Google has followed suit with Mozilla and Opera, who deleted these extensions a few weeks ago… and who are in the process of referencing them again. Indeed, Avast is in the process of becoming compliant and reducing data collection.
Like Mozilla and Opera, Google has also decided to eject browser extensions from Avast and its subsidiary AVG from its application marketplace. This exclusion from the Chrome Web Store, which was noticed by 9to5Google, follows the controversy launched by Wladimir Palant.

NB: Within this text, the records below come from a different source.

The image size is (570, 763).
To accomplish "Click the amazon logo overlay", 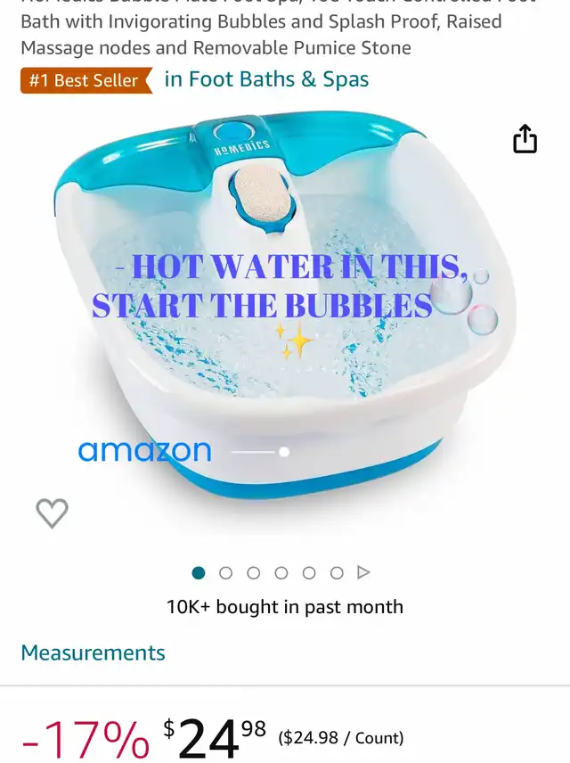I will 145,451.
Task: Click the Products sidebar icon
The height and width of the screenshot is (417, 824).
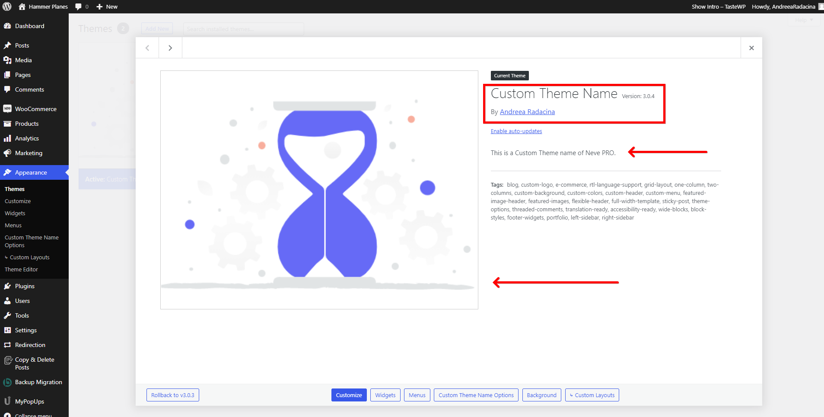Action: click(x=8, y=124)
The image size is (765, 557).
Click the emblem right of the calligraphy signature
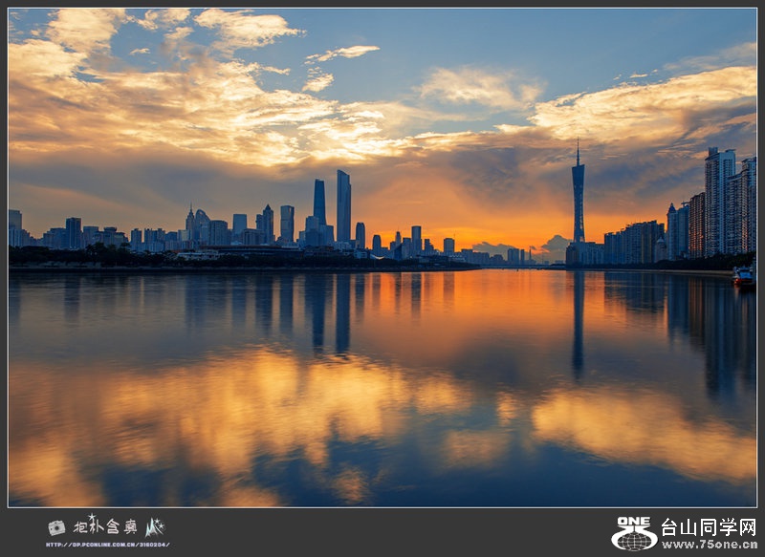[155, 526]
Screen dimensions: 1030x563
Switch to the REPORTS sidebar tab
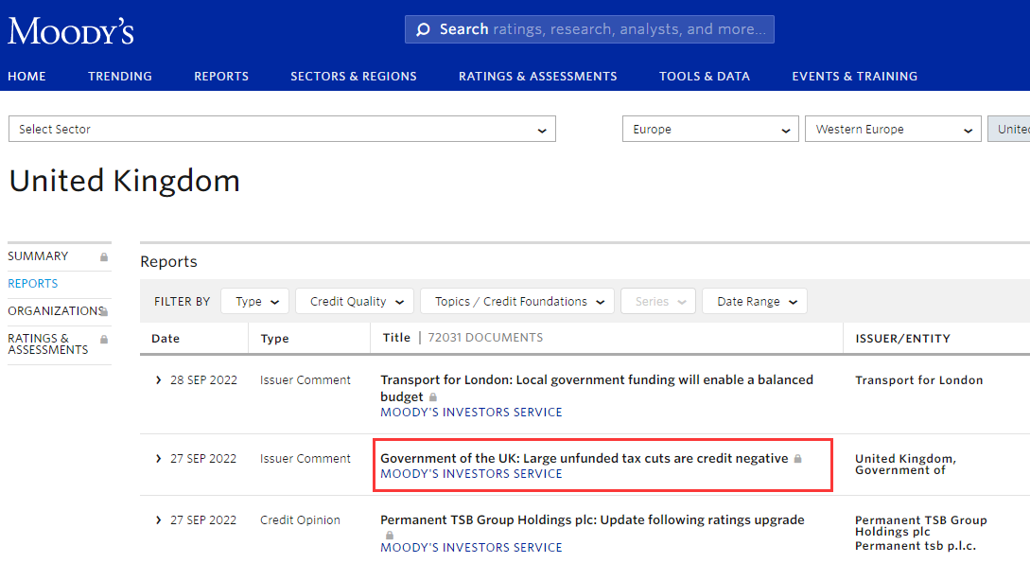pyautogui.click(x=33, y=284)
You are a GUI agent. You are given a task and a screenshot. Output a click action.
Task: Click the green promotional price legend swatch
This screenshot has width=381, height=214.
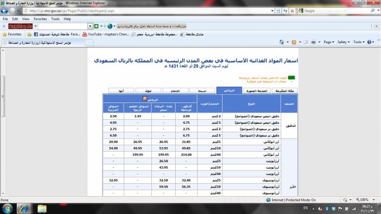292,77
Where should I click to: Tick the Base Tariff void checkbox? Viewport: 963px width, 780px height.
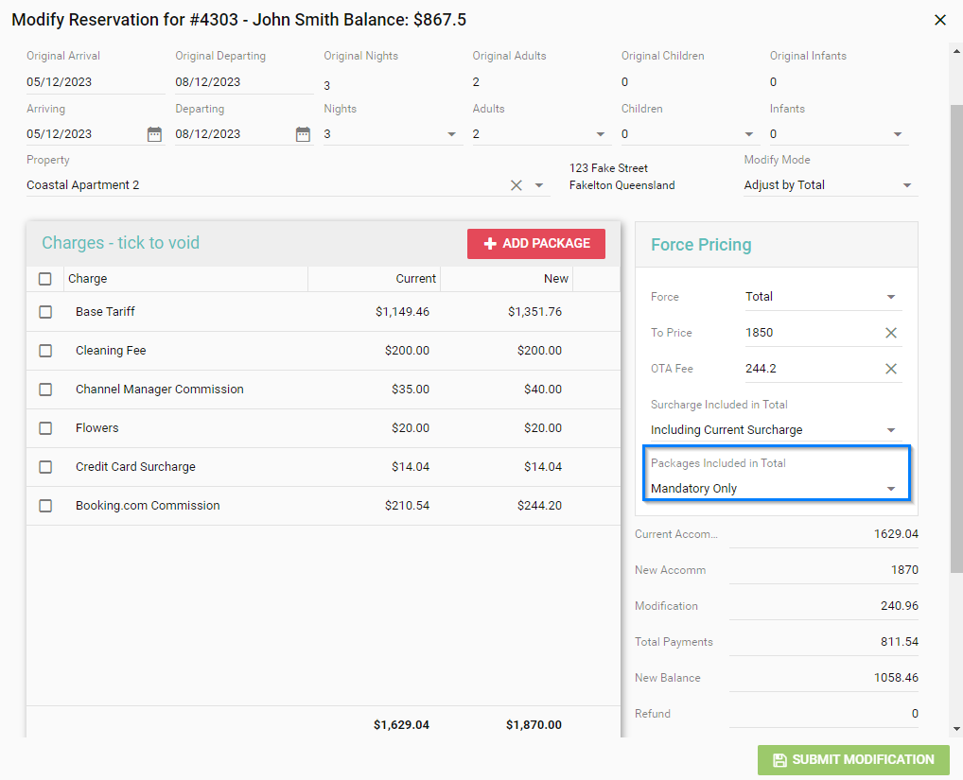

At the end of October, the creator of AdBlock Plus had pinned down four software from the editor – Avast Online Security, AVG Online Security, Avast SafePrice and AVG SafePrice – believing that they were carrying out excessive data collection.

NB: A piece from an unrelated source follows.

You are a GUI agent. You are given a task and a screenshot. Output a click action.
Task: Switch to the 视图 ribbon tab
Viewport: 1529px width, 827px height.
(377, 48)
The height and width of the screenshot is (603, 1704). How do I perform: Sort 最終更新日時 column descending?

In early December, Mozilla and Opera then decided to remove them all from their marketplaces. Google has now started to follow suit with a few weeks delay. Curiously, the IT giant spared the AVG Online Security software from this ex-communication.

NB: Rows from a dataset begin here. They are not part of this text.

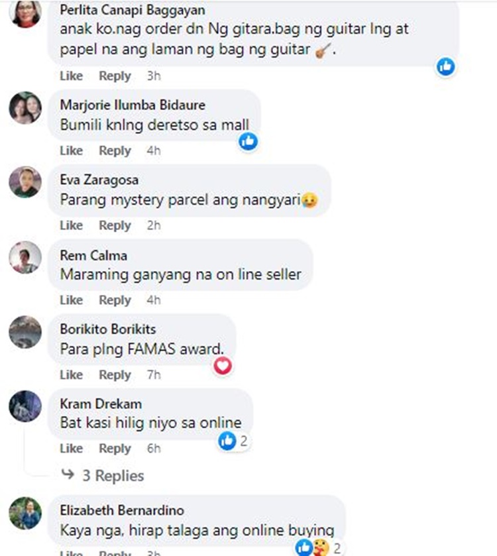This screenshot has height=556, width=497.
Task: Open Eva Zaragosa's profile avatar
Action: (x=25, y=182)
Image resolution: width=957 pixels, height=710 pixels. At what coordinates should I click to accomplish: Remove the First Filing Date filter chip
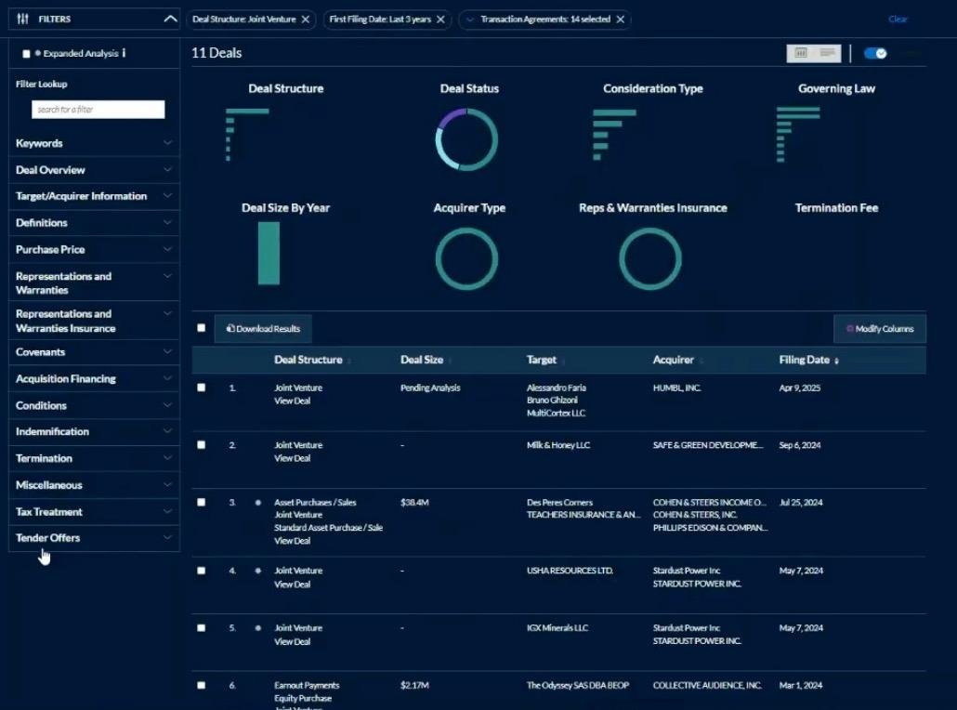440,20
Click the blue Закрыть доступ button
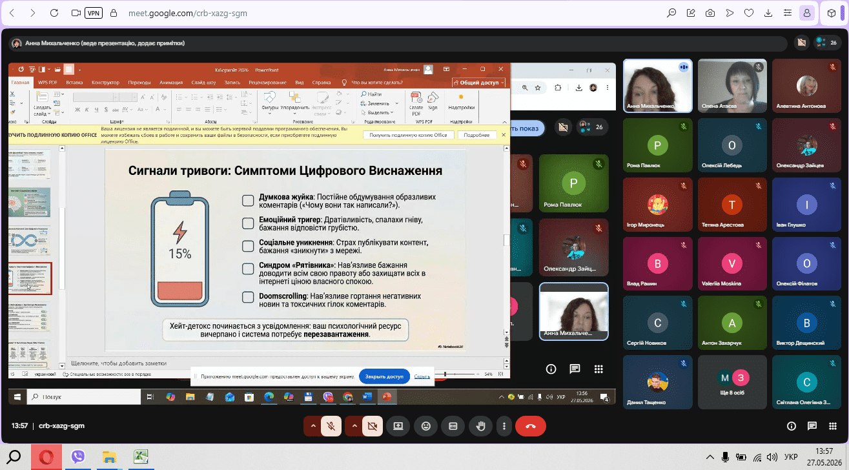Screen dimensions: 849x470 [x=384, y=376]
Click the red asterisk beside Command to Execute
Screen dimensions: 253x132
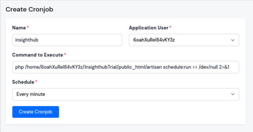(x=65, y=54)
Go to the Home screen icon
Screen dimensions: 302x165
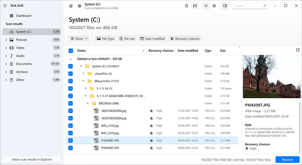pos(71,6)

In any case, this ban is only temporary. Avast had already announced in early December that it would modify its software to reduce data collection. Thus, on Firefox Add-ons, Avast Online Security and AVG Online Security software are again available. They are also found on Opera Addons, along with AVG Safe Price. In short, the situation is slowy returning to normal.
As confirmed by the CEO of Avast, all this data was collected anonymously for technical reasons, but also for commercial reasons, in order to feed the databases of Jumpshot, a subsidiary of Avast specialized in web marketing studies. A way of doing things that were perhaps not the most judicious. Security users do not expect security software to collect marketing data at the same time. Or else, it should have been clearly indicated.